Saturday, April 4, 2009

Gummo

I’ve never seen this movie before, but I’ve heard lots of people tell me it’s reaaaaal messed up. And they’re right. As far as I can tell there are 14 different story lines. Kid with bunny ears stands on a walkway over the highway releasing all kinds of bodily fluids on traffic while a hilarious song about a rooster plays in the background. Then another kid finds a lump in a girl’s breast that he’s feeling up. Then a couple of kids are riding around shooting cats with BB guns and selling them to this guy who sells them to a Chinese restaurant. Then these bleach blonde girls without eyebrows (one of them is the bunhead from Big Love) put electrical tape on their nipples and jump on the bed. Then these two skinhead guys work out and then start fist fighting in the kitchen. There’s lots of mullets and dead animals. Then there’s two little boys dressed as cowboys who swear and yell like idiots. Then a retarded girl in a Krokus shirt (you can tell she’s retarded because she’s wearing a Krokus shirt) hugs the blonde girls while they watch a kid play tennis with designs carved into his hair. Then there’s a black midget sitting on the couch with a guy who’s rambling about a lesbian midwife.
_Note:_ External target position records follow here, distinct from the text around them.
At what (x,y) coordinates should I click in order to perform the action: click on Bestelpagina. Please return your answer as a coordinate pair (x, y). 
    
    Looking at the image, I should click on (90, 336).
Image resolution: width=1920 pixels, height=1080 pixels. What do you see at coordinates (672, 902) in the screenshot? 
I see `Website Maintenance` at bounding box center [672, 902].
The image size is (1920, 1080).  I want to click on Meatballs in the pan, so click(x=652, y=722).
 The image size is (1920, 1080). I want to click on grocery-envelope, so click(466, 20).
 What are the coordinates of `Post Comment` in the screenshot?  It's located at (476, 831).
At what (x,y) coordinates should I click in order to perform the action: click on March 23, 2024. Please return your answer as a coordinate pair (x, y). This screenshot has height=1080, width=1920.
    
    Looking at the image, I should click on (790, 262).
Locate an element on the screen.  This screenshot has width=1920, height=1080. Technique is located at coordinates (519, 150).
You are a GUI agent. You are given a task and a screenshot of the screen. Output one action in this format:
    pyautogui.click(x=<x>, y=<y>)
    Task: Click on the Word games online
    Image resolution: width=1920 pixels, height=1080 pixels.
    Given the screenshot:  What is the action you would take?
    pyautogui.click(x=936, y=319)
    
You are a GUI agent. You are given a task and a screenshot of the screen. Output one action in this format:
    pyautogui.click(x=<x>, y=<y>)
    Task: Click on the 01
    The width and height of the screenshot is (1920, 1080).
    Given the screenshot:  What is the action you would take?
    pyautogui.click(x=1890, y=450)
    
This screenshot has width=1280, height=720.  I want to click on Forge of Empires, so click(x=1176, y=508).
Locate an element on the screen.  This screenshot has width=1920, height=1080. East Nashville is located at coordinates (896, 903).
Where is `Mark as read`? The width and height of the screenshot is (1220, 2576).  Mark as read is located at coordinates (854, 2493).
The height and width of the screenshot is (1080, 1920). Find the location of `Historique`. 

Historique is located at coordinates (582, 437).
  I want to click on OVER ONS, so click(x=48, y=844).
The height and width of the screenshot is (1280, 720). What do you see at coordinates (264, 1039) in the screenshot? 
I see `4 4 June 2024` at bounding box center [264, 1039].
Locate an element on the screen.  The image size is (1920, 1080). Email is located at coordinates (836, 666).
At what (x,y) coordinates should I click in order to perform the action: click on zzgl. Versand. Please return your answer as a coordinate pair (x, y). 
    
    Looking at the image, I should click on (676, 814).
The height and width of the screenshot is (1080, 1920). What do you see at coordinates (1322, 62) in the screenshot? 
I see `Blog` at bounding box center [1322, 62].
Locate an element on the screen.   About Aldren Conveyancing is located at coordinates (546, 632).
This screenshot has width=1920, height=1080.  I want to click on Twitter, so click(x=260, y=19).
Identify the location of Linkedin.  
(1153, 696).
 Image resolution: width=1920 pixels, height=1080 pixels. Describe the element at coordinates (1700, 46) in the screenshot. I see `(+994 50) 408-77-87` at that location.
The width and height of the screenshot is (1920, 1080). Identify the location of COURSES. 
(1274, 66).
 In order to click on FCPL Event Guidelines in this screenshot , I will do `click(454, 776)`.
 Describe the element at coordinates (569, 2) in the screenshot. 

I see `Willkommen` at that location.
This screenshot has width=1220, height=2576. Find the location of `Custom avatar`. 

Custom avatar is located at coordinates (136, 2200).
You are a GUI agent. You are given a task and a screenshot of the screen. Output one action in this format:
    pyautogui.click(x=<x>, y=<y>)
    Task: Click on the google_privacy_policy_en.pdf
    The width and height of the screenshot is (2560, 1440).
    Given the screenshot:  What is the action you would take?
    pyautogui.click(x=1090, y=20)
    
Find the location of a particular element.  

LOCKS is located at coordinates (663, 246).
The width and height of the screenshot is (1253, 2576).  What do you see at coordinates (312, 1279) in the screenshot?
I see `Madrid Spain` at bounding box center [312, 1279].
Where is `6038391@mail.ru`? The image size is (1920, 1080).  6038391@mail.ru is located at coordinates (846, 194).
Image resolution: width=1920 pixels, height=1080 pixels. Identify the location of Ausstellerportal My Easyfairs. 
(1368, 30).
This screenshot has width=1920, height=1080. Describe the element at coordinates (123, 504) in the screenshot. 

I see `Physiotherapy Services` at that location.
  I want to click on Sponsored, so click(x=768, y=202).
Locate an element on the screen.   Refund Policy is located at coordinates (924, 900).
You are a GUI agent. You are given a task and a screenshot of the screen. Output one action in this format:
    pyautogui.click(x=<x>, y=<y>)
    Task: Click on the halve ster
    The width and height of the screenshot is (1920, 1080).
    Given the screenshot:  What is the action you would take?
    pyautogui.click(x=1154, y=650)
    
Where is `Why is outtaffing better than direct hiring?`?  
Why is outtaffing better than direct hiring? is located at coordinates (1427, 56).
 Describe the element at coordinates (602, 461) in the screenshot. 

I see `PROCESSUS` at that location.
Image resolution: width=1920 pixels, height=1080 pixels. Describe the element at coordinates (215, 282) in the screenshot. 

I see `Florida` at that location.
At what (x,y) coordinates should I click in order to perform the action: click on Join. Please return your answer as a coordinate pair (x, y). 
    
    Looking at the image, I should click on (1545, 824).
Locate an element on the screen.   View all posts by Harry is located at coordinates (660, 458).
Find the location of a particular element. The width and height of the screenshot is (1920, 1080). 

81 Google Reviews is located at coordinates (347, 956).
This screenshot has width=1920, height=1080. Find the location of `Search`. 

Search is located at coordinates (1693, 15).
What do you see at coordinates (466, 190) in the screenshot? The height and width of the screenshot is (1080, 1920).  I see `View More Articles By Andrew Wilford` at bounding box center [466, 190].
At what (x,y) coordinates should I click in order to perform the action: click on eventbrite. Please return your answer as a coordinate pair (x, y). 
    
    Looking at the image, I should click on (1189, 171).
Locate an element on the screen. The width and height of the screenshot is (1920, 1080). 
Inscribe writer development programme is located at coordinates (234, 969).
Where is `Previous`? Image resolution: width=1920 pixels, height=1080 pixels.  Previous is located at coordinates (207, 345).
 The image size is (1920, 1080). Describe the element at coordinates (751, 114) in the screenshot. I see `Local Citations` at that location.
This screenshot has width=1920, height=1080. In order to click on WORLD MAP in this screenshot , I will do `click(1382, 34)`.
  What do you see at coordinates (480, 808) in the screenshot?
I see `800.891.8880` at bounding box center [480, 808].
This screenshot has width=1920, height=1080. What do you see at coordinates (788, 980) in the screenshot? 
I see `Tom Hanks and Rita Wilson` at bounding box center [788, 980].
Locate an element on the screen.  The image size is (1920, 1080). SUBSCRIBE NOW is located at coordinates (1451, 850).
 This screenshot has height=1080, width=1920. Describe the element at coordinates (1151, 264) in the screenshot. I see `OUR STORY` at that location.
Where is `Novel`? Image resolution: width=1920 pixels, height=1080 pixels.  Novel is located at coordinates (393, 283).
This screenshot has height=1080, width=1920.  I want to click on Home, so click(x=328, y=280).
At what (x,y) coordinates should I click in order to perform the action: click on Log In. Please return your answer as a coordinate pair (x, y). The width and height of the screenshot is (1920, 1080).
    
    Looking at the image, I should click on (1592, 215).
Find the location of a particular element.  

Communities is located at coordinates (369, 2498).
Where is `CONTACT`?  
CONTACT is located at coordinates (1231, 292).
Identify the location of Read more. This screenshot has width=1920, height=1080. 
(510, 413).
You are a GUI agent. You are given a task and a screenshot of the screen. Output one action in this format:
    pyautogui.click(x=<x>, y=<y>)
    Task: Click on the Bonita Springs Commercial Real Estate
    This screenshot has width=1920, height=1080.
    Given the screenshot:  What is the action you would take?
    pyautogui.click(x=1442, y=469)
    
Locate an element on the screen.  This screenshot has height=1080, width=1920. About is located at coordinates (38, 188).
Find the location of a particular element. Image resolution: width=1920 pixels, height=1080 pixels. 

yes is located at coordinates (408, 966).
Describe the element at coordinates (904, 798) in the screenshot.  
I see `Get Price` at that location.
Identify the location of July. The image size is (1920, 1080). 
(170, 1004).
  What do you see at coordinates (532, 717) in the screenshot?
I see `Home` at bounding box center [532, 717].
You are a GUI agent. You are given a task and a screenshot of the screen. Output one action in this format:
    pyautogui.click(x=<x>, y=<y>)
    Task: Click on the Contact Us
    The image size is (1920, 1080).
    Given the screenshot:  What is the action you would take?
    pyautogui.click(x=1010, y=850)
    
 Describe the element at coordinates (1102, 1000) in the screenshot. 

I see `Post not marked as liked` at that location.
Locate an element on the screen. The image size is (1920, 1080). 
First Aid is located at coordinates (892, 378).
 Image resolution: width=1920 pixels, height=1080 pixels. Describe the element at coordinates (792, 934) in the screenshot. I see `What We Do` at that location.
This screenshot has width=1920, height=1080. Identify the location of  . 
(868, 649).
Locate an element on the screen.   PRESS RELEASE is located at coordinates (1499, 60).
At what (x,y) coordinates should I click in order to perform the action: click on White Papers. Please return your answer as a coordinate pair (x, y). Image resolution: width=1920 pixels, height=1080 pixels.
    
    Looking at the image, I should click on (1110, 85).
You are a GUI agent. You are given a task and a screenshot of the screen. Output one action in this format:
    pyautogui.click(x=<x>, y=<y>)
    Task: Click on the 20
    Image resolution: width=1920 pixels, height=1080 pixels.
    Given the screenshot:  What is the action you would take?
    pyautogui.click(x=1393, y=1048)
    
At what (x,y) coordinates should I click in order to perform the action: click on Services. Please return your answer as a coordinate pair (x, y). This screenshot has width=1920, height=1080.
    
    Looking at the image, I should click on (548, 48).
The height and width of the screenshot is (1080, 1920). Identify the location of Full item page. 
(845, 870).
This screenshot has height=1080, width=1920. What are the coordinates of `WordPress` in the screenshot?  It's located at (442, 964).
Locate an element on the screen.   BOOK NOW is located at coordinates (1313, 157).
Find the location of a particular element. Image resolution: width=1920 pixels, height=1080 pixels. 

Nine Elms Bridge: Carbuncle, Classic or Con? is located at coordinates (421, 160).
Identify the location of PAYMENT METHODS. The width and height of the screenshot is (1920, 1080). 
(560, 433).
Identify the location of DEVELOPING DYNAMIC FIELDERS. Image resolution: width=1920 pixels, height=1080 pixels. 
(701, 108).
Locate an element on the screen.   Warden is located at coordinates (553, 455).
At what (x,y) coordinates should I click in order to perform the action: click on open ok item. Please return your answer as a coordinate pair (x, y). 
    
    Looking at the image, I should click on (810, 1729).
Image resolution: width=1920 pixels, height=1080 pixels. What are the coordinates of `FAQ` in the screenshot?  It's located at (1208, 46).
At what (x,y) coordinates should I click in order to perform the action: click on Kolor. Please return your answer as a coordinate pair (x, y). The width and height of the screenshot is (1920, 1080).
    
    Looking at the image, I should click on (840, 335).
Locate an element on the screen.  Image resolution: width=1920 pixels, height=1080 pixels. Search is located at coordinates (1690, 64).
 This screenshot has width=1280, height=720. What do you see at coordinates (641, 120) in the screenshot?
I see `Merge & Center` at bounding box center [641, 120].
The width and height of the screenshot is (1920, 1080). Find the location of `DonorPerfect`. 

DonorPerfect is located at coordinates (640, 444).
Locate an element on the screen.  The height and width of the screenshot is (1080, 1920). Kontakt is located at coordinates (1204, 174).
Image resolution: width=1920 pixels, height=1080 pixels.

Then the two BB gun kids go over and pay a guy to sleep with this retarded girl. One of them is wearing a Dio shirt. Wurd. I could go on and on about the other weird stuff that happens, but I won’t waste your time. But there is an albino. This movie is as messed up as people have told me. It’s hilariously weird and the characters are freakshows, but I did enjoy it, more than I would have liked to. Ha ha.